## INSTRUCTIONS FOR THE TASK
Give back the data below word for word. Any image in it should be left out.

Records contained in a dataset
Content starts
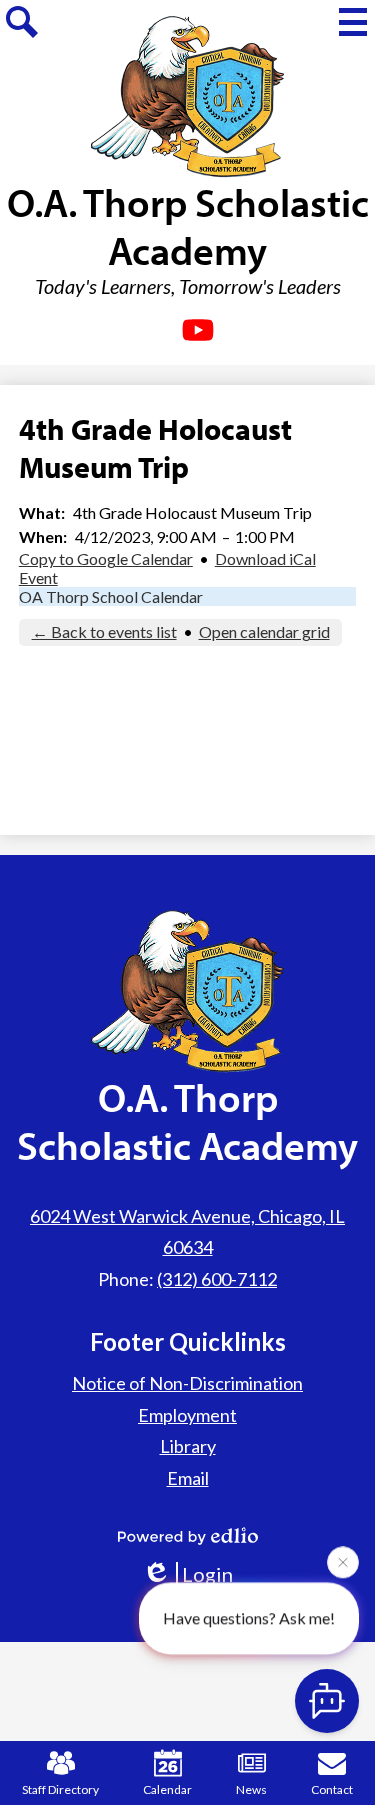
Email (188, 1478)
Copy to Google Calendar (106, 558)
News (251, 1789)
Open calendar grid (264, 631)
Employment (187, 1415)
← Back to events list (104, 631)
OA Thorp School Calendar (111, 596)
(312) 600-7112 (217, 1279)
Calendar (167, 1789)
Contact (332, 1789)
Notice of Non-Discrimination (187, 1383)
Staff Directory (60, 1789)
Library (188, 1446)
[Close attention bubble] (343, 1562)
Content ends
## FINISHED EXERCISE
Email (188, 1478)
Copy to Google Calendar (106, 558)
News (251, 1789)
Open calendar grid (264, 631)
Employment (187, 1415)
← Back to events list (104, 631)
OA Thorp School Calendar (111, 596)
(312) 600-7112 (217, 1279)
Calendar (167, 1789)
Contact (332, 1789)
Notice of Non-Discrimination (187, 1383)
Staff Directory (60, 1789)
Library (188, 1446)
[Close attention bubble] (343, 1562)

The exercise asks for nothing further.